Ouai parce qu'ils étaient vraiment en forme. Ils ont voulu déjà regarder leur dessin animé qu'on a regardé genre 200 fois. Dessins dont les persos passent leur temps à crier. Quand tu rentres d'une journée à je ne sais combien de coups de téléphone, c'est super. Bref, j'ai voulu faire des croques (j'ai mis trop de beurre) et j'ai sursauté en écrivant mes chroniques pendant que mon fils et ma fille toussaient et faisaient le maximum pour trainer. Une fois les deux couchés, je m'allonge dans le canap avec Franck Thillez. J'arrive à la moitié du livre. Je le sais, parce que le titre du livre est expliqué. Sur cette pensée, je m'endors.





Samedi la journée sans fin.





 Début de journée à 6 heures. Ouch, ça pique le Samedi. Et pour rester dans le thème pour le trajet jusqu'à la voiture, j'ai remis la débâcle (comme une petite fofolle.) Je sens que la fin sera pour aujourd'hui, en audio, alors qu'il n'y a personne dans  le bureau. C'est donc parti (pour une journée de foliiiiie)
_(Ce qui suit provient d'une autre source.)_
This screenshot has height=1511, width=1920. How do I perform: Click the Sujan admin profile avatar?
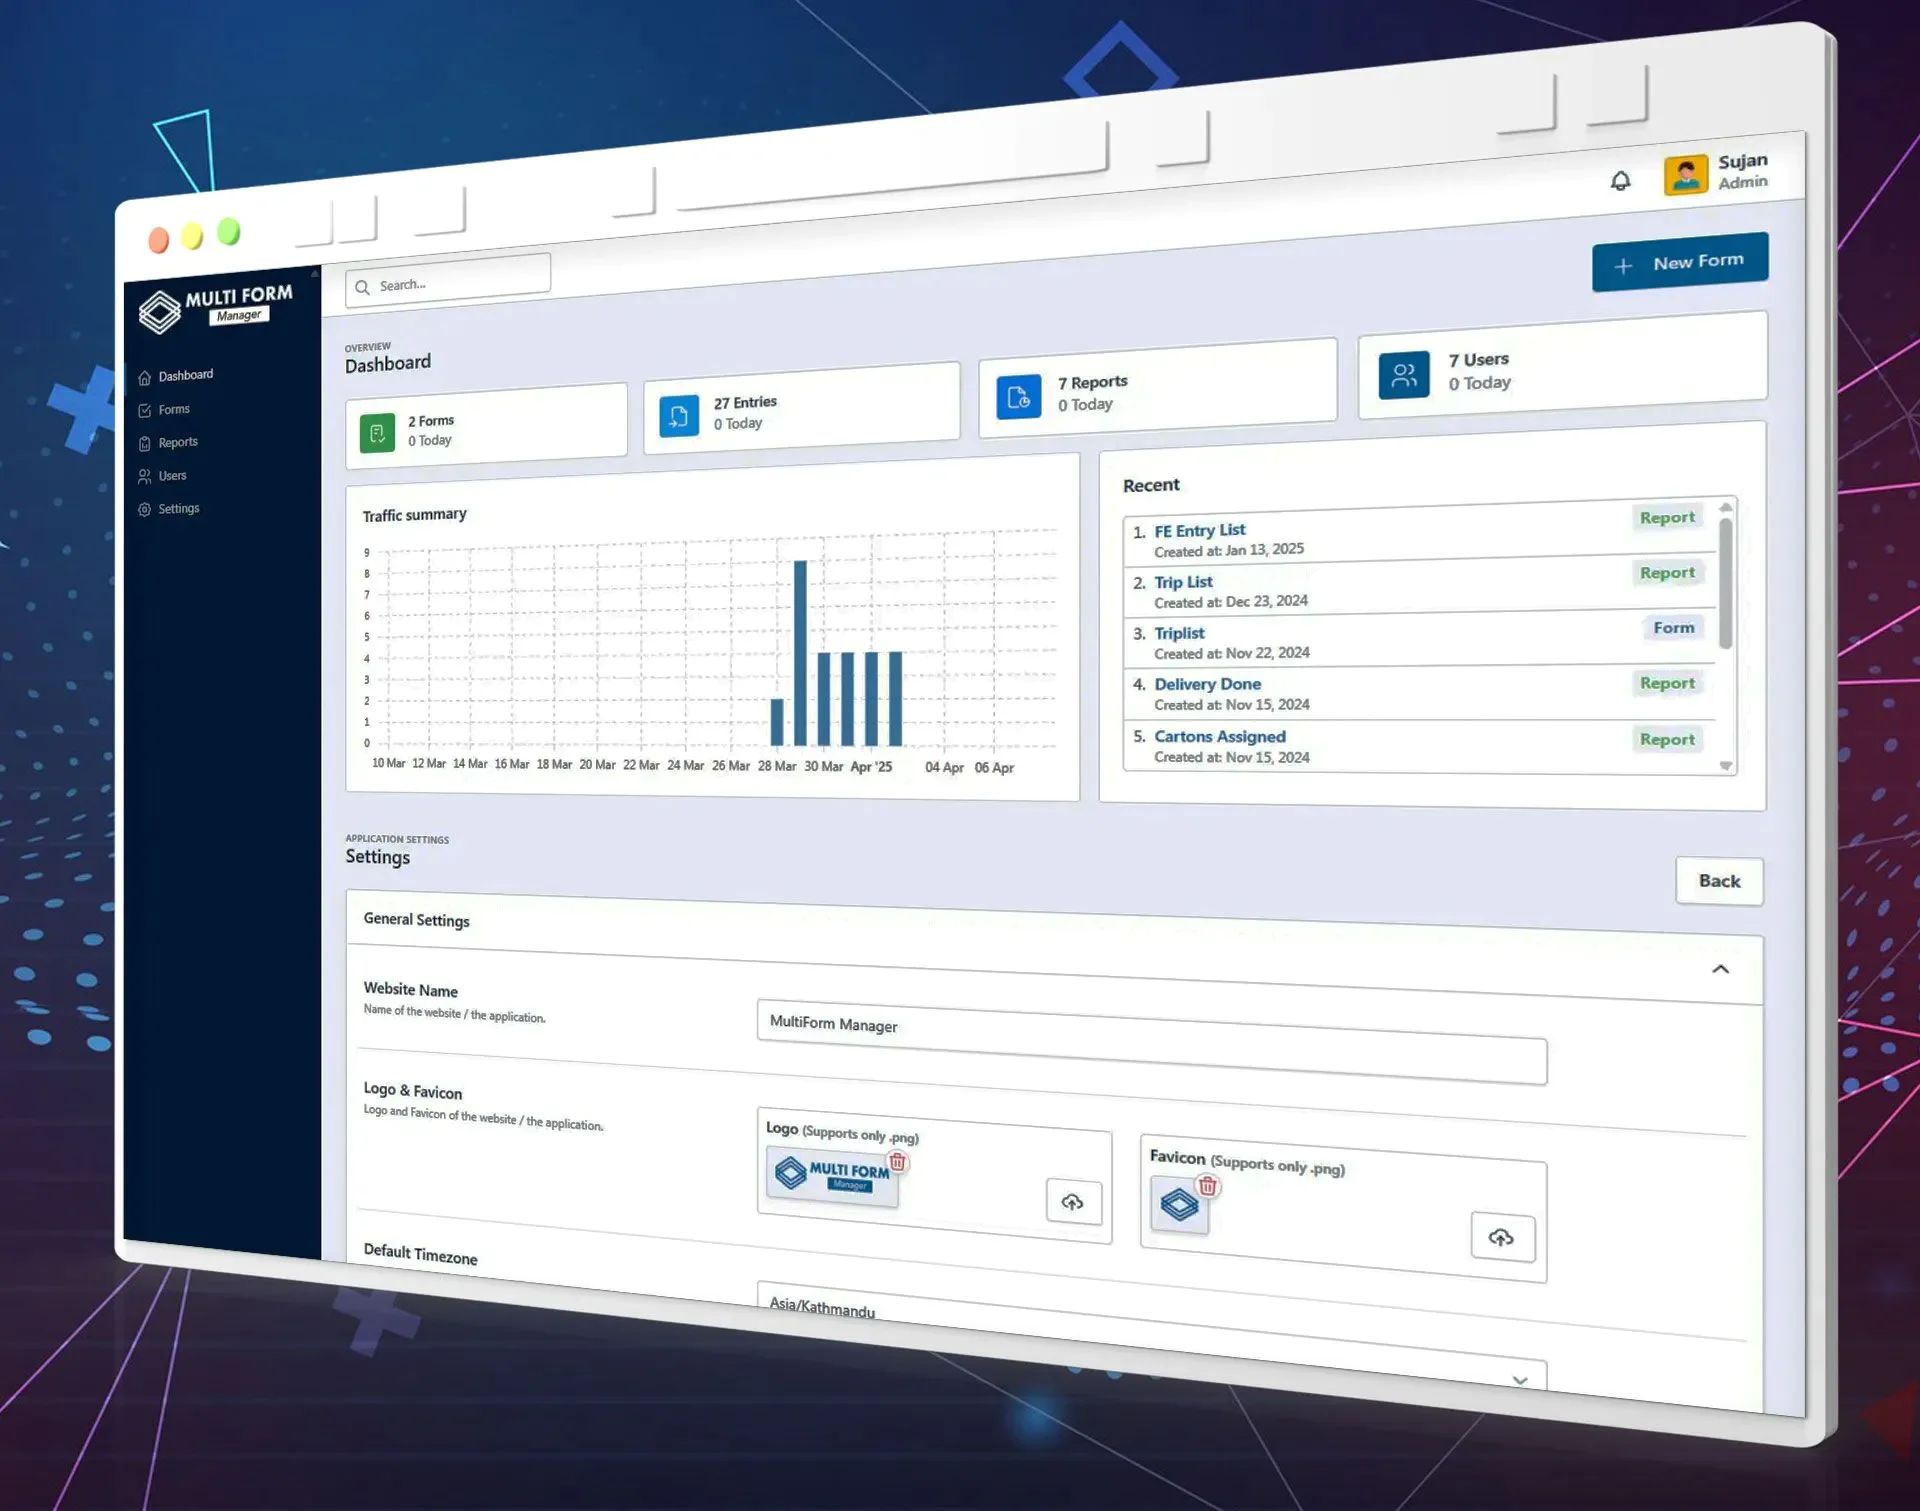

Arrivée chez des amis, le temps qu'ils finissent leur partie de Carcassone, j'ai lu un peu de Maîtresse du vent. C'est drôle tout ça mais je n'arrive pas à rentrer dedans. Mais bon. On est à la moitié du bouquin, je vais y arriver, tranquille la vie :p







Retour à la maison pour deux chapitres du Dernier magicien que je lis avec Hélène. C'est dommage, elle n'arrive pas à rentrer dans l'histoire. Mais bon... Pour ma part, je commence à me faire ma petite théorie. En tous cas, hâte qu'on le finisse pour savoir si j'ai raison (ou pas d'ailleurs). ;)





Du coup, non pas que j'étais en forme, mais surtout parce que j'étais bien installée, j'ai lu un bon 200 pages de l'anneau de Moebius. Du coup, je pense que je le terminerai Dimanche soir. C'est cool car c'est rare que je laisse traîner un Thilliez, ce qui prouve que je suis vraiment fatiguée en ce moment *gloups*. Cela ne m'empêche pas d'apprécier le livre (surtout que maintenant j'ai fait le lien titre-livre). Bref, je vous raconterai. Dodo (car oui, je me suis encore endormie sur le livre).





Dimanche, la journée..... Space




Ayant fini la débâcle, il était temps que je me fasse une mini pause Zola. J'ai enfin réussi aussi à télécharger mon exemplaire de 1Q84. Youhou !!!! Depuis le temps que je voulais l'écouter celui là.